I have the following dataframe
0 1 2 3 4 5 6
0 i love eating spicy hand pulled noodles
1 i also like to game alot
I'd like to apply a function to create a new dataframe, but instead of the above words, the df will be populated with each words's part of speech tag.
I'm using nltk.pos_tag
, and I did this df.apply(nltk.pos_tag)
.
My expected output should look like this:
0 1 2 3 4 5 6
0 NN NN VB JJ NN VB NN
1 NN DT NN NN VB DT
However, I get IndexError: ('string index out of range', 'occurred at index 6')
Also, I understand that nltk.pos_tag will return a tuple output in the format of: ('word', 'pos_tag')
. So some further manipulation may be required to only get the tag. Any suggestions on how to go about doing this efficiently?
Traceback:
Traceback (most recent call last):
File "PartsOfSpeech.py", line 71, in <module>
FilteredTrees = pos.run_pos(data.lower())
File "PartsOfSpeech.py", line 59, in run_pos
df = df.apply(pos_tag)
File "/anaconda3/envs/customer_sentiment/lib/python3.6/site-packages/pandas/core/frame.py", line 6487, in apply
return op.get_result()
File "/anaconda3/envs/customer_sentiment/lib/python3.6/site-packages/pandas/core/apply.py", line 151, in get_result
return self.apply_standard()
File "/anaconda3/envs/customer_sentiment/lib/python3.6/site-packages/pandas/core/apply.py", line 257, in apply_standard
self.apply_series_generator()
File "/anaconda3/envs/customer_sentiment/lib/python3.6/site-packages/pandas/core/apply.py", line 286, in apply_series_generator
results[i] = self.f(v)
File "/anaconda3/envs/customer_sentiment/lib/python3.6/site-packages/nltk/tag/__init__.py", line 162, in pos_tag
return _pos_tag(tokens, tagset, tagger, lang)

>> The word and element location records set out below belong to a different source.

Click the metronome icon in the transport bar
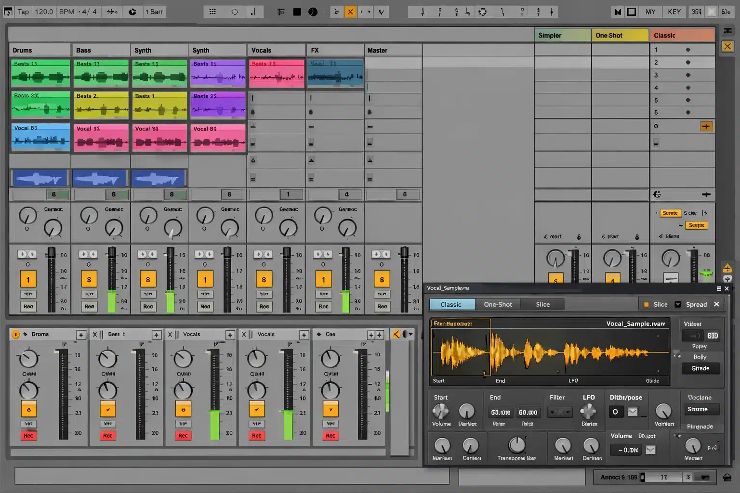Viewport: 740px width, 493px height. [x=132, y=12]

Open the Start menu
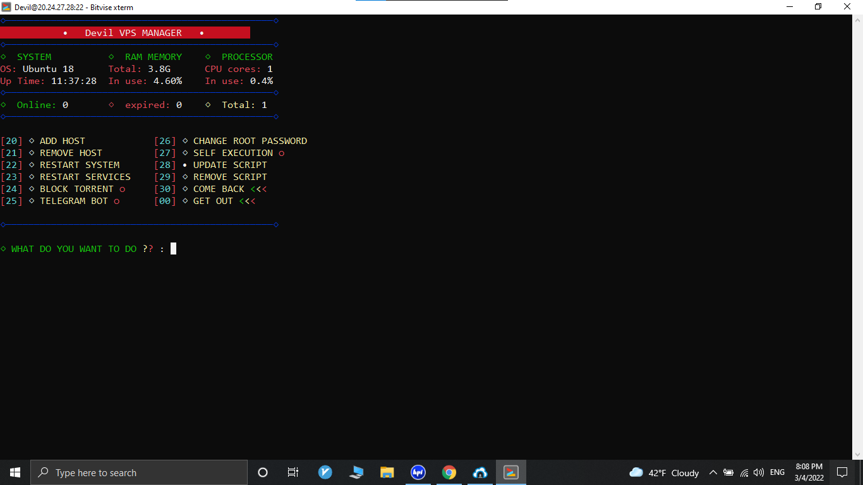pyautogui.click(x=15, y=472)
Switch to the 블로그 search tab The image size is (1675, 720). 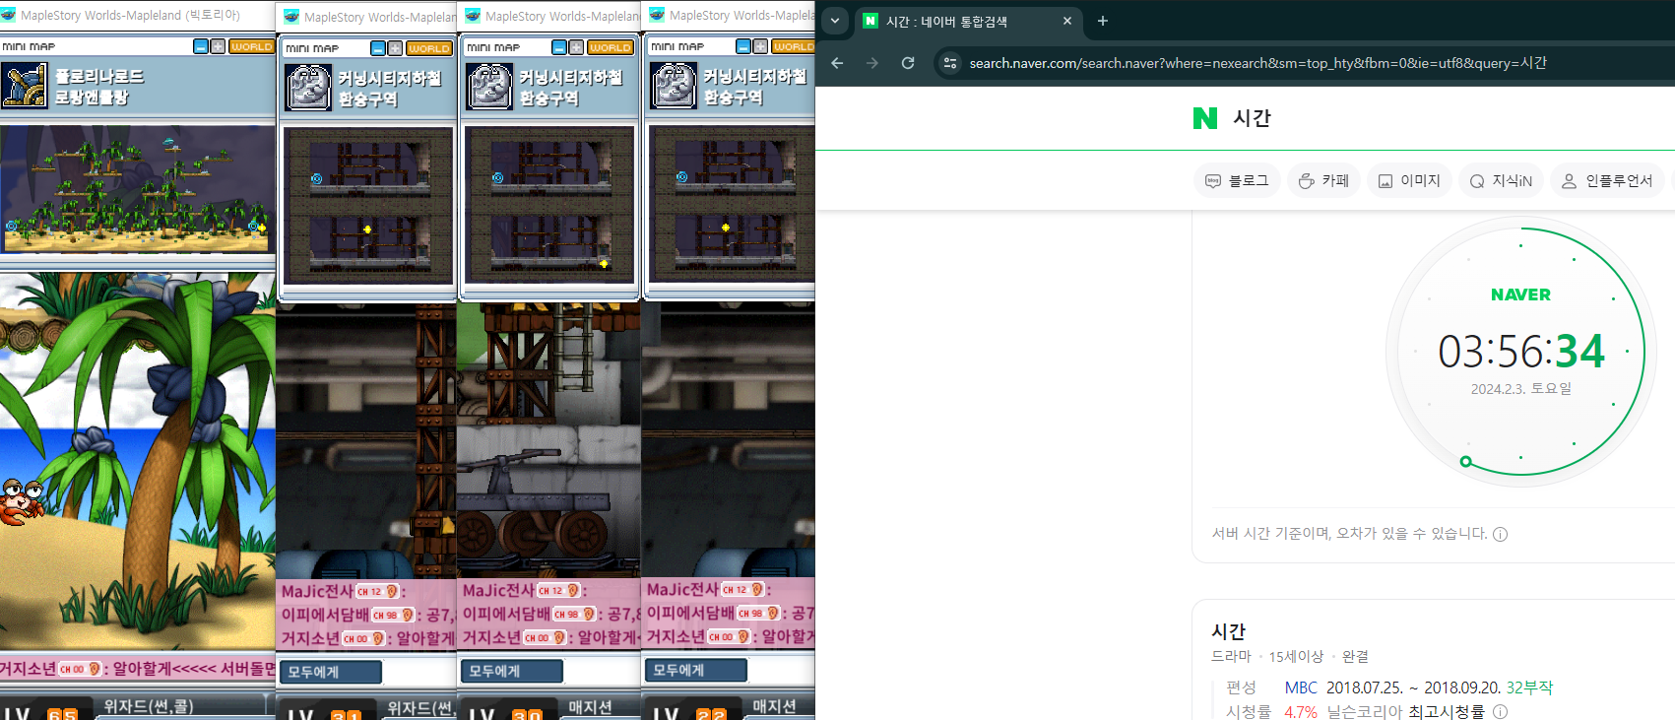tap(1238, 180)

File "/anaconda3/envs/customer_sentiment/lib/python3.6/site-packages/nltk/tag/__init__.py", line 119, in _pos_tag
tagged_tokens = tagger.tag(tokens)
File "/anaconda3/envs/customer_sentiment/lib/python3.6/site-packages/nltk/tag/perceptron.py", line 157, in tag
context = self.START + [self.normalize(w) for w in tokens] + self.END
File "/anaconda3/envs/customer_sentiment/lib/python3.6/site-packages/nltk/tag/perceptron.py", line 157, in <listcomp>
context = self.START + [self.normalize(w) for w in tokens] + self.END
File "/anaconda3/envs/customer_sentiment/lib/python3.6/site-packages/nltk/tag/perceptron.py", line 242, in normalize
elif word[0].isdigit():
You can use applymap.
df.fillna('').applymap(lambda x: nltk.pos_tag([x])[0][1] if x!='' else '')
0 1 2 3 4 5 6
0 NN NN VBG NN NN VBD NNS
1 NN RB IN TO NN NN
Note: If your dataframe is large, it'll be more efficient to tag the entire sentences and then convert the tags into a dataframe. The current approach will be slow with big dataset.